Shares of Chipotle (CMG) tumbled 6% Tuesday — making it the worst performer in the S&P 500 — after it said in a regulatory filing that operating costs in the second quarter would be higher than originally expected and potentially up from the first quarter as well.

Chipotle said specifically that an increase in marketing and promotional expenses was the main reason for the higher costs.

That’s why Wall Street is worried. Instinet analyst Mark Kalinowski cut his earnings forecast and price target for Chipotle by 6% Tuesday following Chipotle’s new outlook.

But Chipotle, which launched a major national ad campaign earlier this year, must feel it needs to get the word out to convince any customers still skeptical about food safety that it’s okay to go back and eat burrito bowls and sofritas.

Sales plunged in late 2015 after the E.coli outbreak was first reported — and sales continued to fall as more and more illnesses throughout the U.S. were linked to the chain. The CDC ultimately found that 60 people in 14 states wound up getting sick.

But the increase in marketing is working — even if it is proving to have a bit of a negative impact on profits.

Chipotle reiterated in its filing with the Securities and Exchange Commission that it still expects same-store sales (which measures the performance of restaurants open at least a year) to rise in the high single digits for the full year.

And shares of Chipotle are up nearly 15% so far in 2017 — despite the big drop on Tuesday.

Still, a recent surge in avocado prices due to concerns about a shortage in Mexico could be another problem for the company as well.

For now, Chipotle still thinks that food costs will account for a little more than 34% of its sales in the second quarter — the same as what it told Wall Street in April. But avocado prices have shot up in recent months.

That could put pressure on the company to raise prices for guacamole, which, of course, is one of its key menu items. (Chipotle, to its credit, has resisted the urge to jump on the Millennial-fueled avocado toast train.)
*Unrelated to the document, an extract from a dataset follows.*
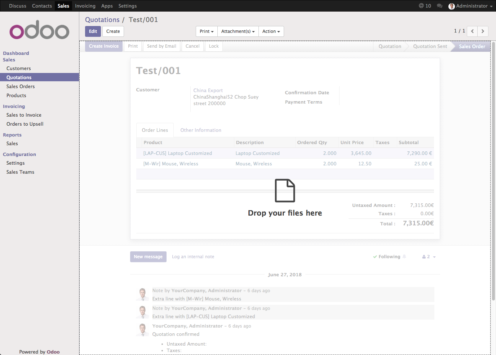Screen dimensions: 496x355
Task: Click the Odoo logo in sidebar
Action: [x=39, y=31]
An increase in guac prices could potentially alienate customers who may still be skittish about Chipotle to begin with after the E.coli outbreak. But if Chipotle doesn’t raise prices to deal with rising commodity costs, that may lead to another drop in profits.

So Chipotle could be in a bind for the rest of the year.

It can’t afford to cut back on its TV commercials since it still needs to woo back former customers who have yet to return. And it may have to eat those higher avocado costs too because a big price hike won’t help its reputation either.